Micaela Domínguez Prost
No tiene sentido, me doy cuenta, sumar un acolchado hasta la cabeza a la sábana que ya tengo, si, total, los mosquitos montevideanos me van a picar igual, y voy a seguir sin poder dormir por el calor sumado a la ya molesta picazón general.
Montevideanos, digo, haciendo énfasis en el gentilicio, ya que acá el aguijón ha logrado un nivel de eficacia que pondría orgulloso a cualquier darwinista.
La primera vez que lo noté fue volviendo de Valizas. Allá los mosquitos me picaban, claro, pero había barreras que (lo sabían ellos y yo también) no podían atravesar.
Volví llegando a Tres Cruces a la una de la mañana. En el ómnibus hacía frío, así que me bajé con una calza, una pollera, una remera, un buzo y una bufanda; y ahí estaban ellos, esperándome, tan agresivos e implacables como los porteños las últimas veces que pisé Buenos Aires, tan despreocupados de si era una capa, dos o mil, tan superiores a los enclenques mosquitos valiceros, que no supe si debía sentir un extraño orgullo ciudadano o temer por mi vida.
Todas las noches, cada noche, pienso en cómo usar este notable talento. Cuando le comento a la gente que el aguijón de los mosquitos montevideanos podría atravesar cualquier superficie, dicen que es verdad, pero es un “es verdad” primitivo, alejado del nivel de evolución de estos insectos capitalinos. Y me imagino teniendo un programa en Utilísima sobre cómo convertir en esclavos a los mosquitos, usando el aguijón para hacer un agujero en la pared, para abrir una lata de atún, para practicar una lobotomía.
Me acuerdo porque el urticante insomnio inevitablemente me lleva ahí, de algo que leí en primaria, de que los mosquitos macho no pican, de que habría que llamarlos “mosquitas”, pero que lingüísticamente no podemos hacer justicia, ya que al cambiar de género cambiaríamos de insecto, y me pregunto si esa lectura tendría algún trasfondo machista. Debería encontrar el libro y ver si dicen algo sobre la organización de las abejas, sobre las reinas y los zánganos, para saber si nos querían punzar ideas o simplemente hablar sobre bichos.
Hace unos días me preguntaron: “qué preferís: ¿que todos los mosquitos se transformen en abejas o las hormigas en cucarachas?”. La gente duda. Yo no, porque los mosquitos montevideanos ya no pican: arden, como las abejas, y ya no distingo la piel sana de esa ronchita que mágicamente deja de picar cuando le hacés una cruz. Tampoco me rasco ni recuerdo cómo era sentir el cuerpo y la mente relajados. Son las 3 de la mañana y mi despertador suena a las 7.
“Mosquito”, le dije un día a Farhan en un porche estadounidense lleno de ellos, “debe ser de origen castellano, por la u muda entre la q y la i”. “No es cierto”, me dijo él, “hay otras palabras en inglés de iguales características”, y le pedí que nombrara una y dijo quiet. Y quiet tenía una forma de pronunciarse tan diferente que los dos nos reímos mucho rato. Él porque estaba drogado, yo porque sabía que su mal ejemplo se debía a su persistente estado de drogadicción de ese verano; él porque se reía a cada rato cuando estaba conmigo, yo porque me pegaba de costado.

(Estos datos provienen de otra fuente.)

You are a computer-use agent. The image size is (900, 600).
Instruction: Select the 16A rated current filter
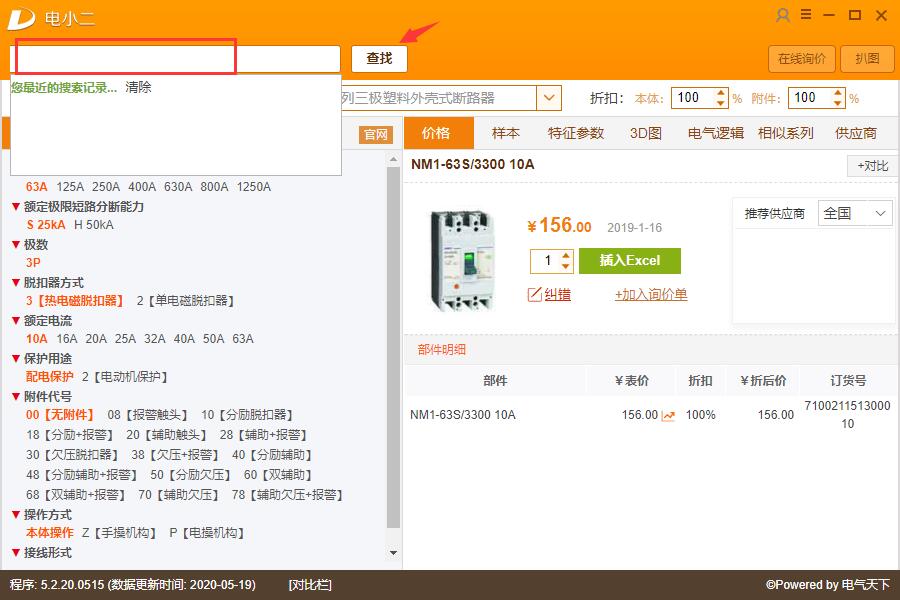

Me pregunto qué me llevó a destaparme, a tirar la toalla, a agarrar la computadora y decirles: “acá estoy, mosquitos montevideanos, hagan conmigo lo que quieran”, y barajo varias hipótesis. Una es que en realidad admiro su capacidad de atravesar un jean y una bombacha, otra es que me quema que no me dejen dormir y quiero hacer algo productivo con los minutos (horas) que me quitan de sueño. Y la tercera, la más probable, se corresponde con una inquietud literario-histórica.
Los mosquitos siempre fueron parte del paisaje, una molestia o un detalle para los protagonistas. Y yo creo, probablemente como resultado de la fiebre amarilla o el dengue que ahora recorre mis venas, que quizá con este relato pueda ganarme su atención y simpatía.
Deseo, mientras me rasco inútilmente un diente, que al dejar la pantalla a la vista los miles de mosquitos que me rodean se pongan a leer sobre ellos mismos. Que se arme un cine espontáneo de mosquitos montevideanos y egocéntricos leyendo, que se olviden de succionar mi sangre. Que me dejen tranquila los minutos que necesito para dormirme, si, a fin de cuentas, yo lo único que quiero es eso, dormir, sin importar cómo me devuelvan la piel cuando me despierte.